Buckingham Palace is sensitive to the changing attitudes. It has cut back the procession route between the palace and Westminster Abbey from that taken by Elizabeth in 1953. That has the benefit of sparing central London from gridlock while also ensuring that the crowds lining the streets do not look sparse.
The ceremony itself has also been modified to account for a more diverse ecumenical country. Although many of its rituals still date back more than 1,000 years, the archbishop of Canterbury, the Most Rev. Justin Welby, who will preside over the service, has added several innovations to make it more inclusive.
Leaders of non-Christian faiths will present Charles with items of regalia that are not Christian in nature. The archbishop will invite millions of people from across the nation and Commonwealth to pay homage to the king, a rite that was reserved for the hereditary aristocracy at Elizabeth’s coronation. And before he leaves Westminster Abbey, Charles will pause for a greeting from a group of non-Christian religious leaders.
For some expatriates living in Britain, the “soft power” of the monarchy cannot be underestimated.
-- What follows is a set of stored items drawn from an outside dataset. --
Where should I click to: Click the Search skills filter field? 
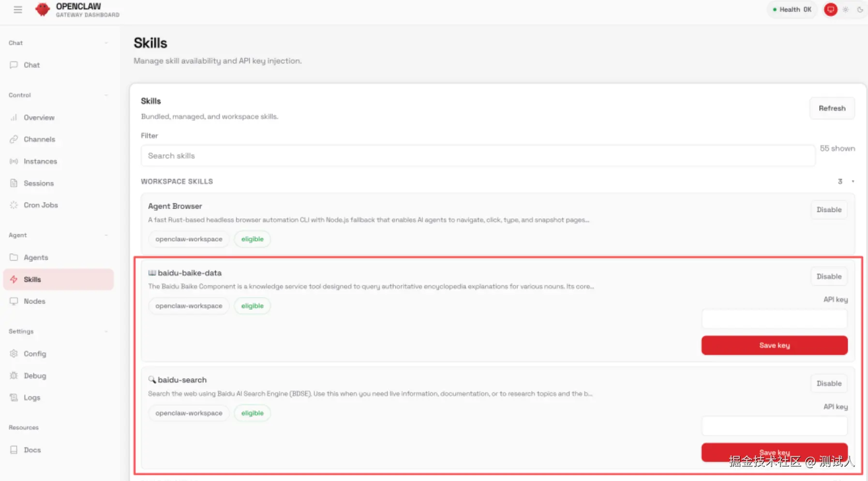pos(478,156)
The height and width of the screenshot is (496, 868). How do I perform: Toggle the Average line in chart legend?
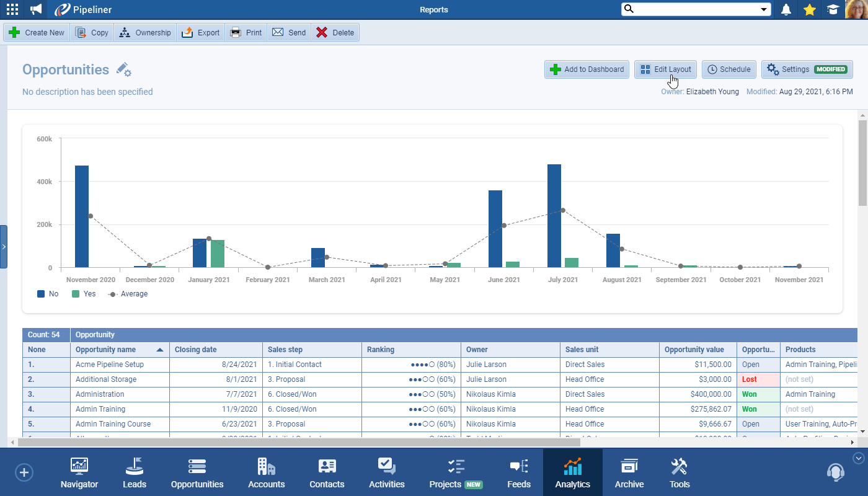tap(127, 293)
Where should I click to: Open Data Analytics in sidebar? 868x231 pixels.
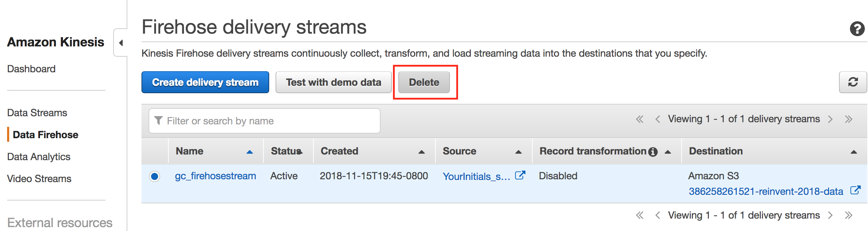39,157
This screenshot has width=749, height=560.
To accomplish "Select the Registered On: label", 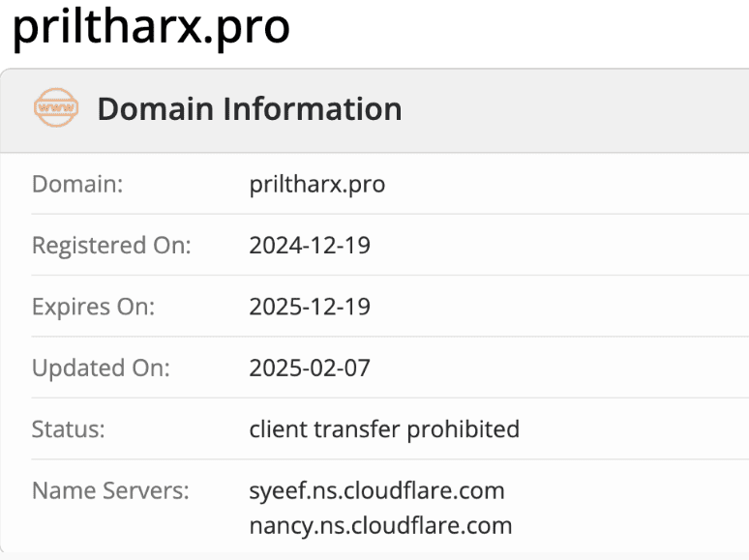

But appealing to a younger, more diverse population is a longer-term project than a single ceremony.
“I think that they have a strong brand, as a monarchy, and if they translate that into value to British society, then it’ll be fine,” said Marta Sauri Lopez, 36, a native of Spain who works for a private equity firm in London. “Probably, the Commonwealth has a lot to say there,” she added. “So, if the monarchy does manage to maintain the Commonwealth as unified, that’s a massive bonus.”
As for the coronation itself, however, Sauri Lopez, like many Britons, viewed it mostly as a welcome holiday. “I don’t mind,” she said, “but I also don’t care.”